At the heart of the sweeping changes in this legislation, the House Defense Authorization Bill for fiscal year 2013, are several requirements, including:
- A shift to “performance-based” oversight, which would eliminate health, safety, and financial standards that impose fines and penalties for violations. The subcommittee cites the success of this model in the private sector, but avoids the facts that, unlike the private sector, nuclear weapons facilities are ultra-hazardous, have very large radioactive waste legacies, excess cancer and beryllium disease among its employees, a long history of safety problems, and contractor mismanagement enabled by self regulation. For more than 20 years, the Government Accountability Office (GAO) has listed DOE’s nuclear weapons program on its “high risk” list of programs most vulnerable to waste, fraud and abuse.
- Establishment of a “National Security Administration Council” made up of weapons contractors to look over the shoulder of the DOE and NNSA and then make recommendations regarding “scientific and technical issues related to policy matters and on operational concerns, strategic planning and development of priorities.” The council will have the authority to require the Secretary of Energy to respond to its recommendations within 60 days. This gives contractors, especially from the weapons labs, an unprecedented oversight role of an inherently government function.
- Weakening the authority of the Secretary of Energy to oversee the weapons laboratories. The Subcommittee restricts the authority of the Energy Secretary by requiring congressional approval of any disapproval of policies, actions regulations, or rules issued by the NNSA. To justify this, the Subcommittee cites a 2009 study paid for by the weapons labs advocating the creation of an independent nuclear weapons agency free from the DOE, and overseen by contractors.

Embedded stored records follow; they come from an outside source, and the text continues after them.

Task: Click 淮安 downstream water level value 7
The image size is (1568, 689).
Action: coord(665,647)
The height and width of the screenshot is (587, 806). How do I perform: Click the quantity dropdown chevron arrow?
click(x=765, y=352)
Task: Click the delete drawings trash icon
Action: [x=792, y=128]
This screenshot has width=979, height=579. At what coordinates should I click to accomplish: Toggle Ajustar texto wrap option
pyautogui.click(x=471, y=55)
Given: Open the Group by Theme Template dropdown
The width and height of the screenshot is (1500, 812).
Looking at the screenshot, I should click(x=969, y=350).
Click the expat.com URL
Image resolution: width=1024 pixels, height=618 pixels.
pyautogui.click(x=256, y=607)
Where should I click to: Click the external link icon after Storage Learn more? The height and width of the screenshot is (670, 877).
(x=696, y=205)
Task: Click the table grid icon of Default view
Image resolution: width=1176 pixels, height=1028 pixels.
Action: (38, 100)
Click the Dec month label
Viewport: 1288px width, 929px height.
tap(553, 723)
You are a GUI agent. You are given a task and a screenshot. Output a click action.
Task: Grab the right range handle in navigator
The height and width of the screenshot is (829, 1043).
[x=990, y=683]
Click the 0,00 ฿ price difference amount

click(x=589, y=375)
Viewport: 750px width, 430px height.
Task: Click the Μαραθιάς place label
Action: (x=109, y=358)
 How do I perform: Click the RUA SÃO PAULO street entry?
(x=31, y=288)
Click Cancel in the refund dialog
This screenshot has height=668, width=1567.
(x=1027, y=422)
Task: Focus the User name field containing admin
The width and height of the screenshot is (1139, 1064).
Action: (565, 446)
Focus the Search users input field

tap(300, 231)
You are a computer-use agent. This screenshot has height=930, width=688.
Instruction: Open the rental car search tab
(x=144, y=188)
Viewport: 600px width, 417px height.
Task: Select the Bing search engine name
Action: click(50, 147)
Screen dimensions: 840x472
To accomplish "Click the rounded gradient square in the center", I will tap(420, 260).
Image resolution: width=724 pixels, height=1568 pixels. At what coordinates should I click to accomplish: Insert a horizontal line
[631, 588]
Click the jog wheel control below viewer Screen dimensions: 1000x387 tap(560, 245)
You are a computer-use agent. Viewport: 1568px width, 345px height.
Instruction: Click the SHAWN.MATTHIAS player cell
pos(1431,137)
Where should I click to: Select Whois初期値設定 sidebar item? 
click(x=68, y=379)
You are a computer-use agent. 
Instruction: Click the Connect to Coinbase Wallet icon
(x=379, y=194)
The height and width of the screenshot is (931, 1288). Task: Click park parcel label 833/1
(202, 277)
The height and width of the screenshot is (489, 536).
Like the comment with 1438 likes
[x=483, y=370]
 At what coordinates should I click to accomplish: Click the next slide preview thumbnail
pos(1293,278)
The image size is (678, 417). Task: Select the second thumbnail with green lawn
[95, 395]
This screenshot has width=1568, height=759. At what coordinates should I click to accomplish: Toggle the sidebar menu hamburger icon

- Weakening the DOE Defense Nuclear Facility Safety Board. The Board was established in 1988 because of several serious lapses in safety at DOE nuclear sites. However, under the proposed legislation, it would effectively be required to negotiate its safety recommendations for a period of 45 days with the DOE prior to making a recommendation—a process that would compromise the Board’s independence and undermine safety. Furthermore, the legislation would require the Secretary of Energy to wait for 15 days before bringing a finding of “imminent or severe threat to public health and safety” to the attention of the President.
- Elimination of DOE’s internal health, safety, and security oversight functions. The Subcommittee wants to transfer oversight to the NNSA, which would eliminate the role of the DOE’s Office of Health Safety and Security, which reports directly to the Secretary and is responsible for oversight and enforcement of safety and security requirements. Some of DOE’s standards protecting workers are more stringent than OSHA, which the Subcommittee apparently finds to be “most burdensome.” This change would eliminate the DOE’s worker exposure standard for Beryllium, a major source of occupational risk at weapons labs. DOE’s standard is 10 times as protective as federal OSHA’s. In 2010, the DOE fined Livermore National Laboratory $200,000 after the 27 employees showed early signs of health problems after being exposed to beryllium from 7 safety lapses. At the same time, the Subcommittee recommends a significant cut in the NNSA staff –claiming major cost savings.
A Department of Defense memo recently obtained by POGO provides a devastating critique of the financial mismanagement and lack of scientific rigor of the DOE’s nuclear weapons laboratories. The Subcommittee has ignored this and appears to be taking its signals from these same laboratories that advocate operating in total secrecy and with unfettered self-regulation.
Peter Stockton is POGO's senior investigator. Robert Alvarez is a senior scholar at the Institute for Policy Studies.